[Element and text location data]
## begin
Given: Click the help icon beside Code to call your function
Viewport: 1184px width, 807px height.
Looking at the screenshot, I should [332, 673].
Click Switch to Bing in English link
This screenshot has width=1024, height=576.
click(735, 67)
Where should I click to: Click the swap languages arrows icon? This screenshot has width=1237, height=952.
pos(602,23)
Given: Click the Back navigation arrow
## end
WORK REQUIRED: Transcribe every one of the lines above word for word, with no changes.

REPLY:
Given: Click the help icon beside Code to call your function
Viewport: 1184px width, 807px height.
Looking at the screenshot, I should [332, 673].
Click Switch to Bing in English link
This screenshot has width=1024, height=576.
click(735, 67)
Where should I click to: Click the swap languages arrows icon? This screenshot has width=1237, height=952.
pos(602,23)
Given: Click the Back navigation arrow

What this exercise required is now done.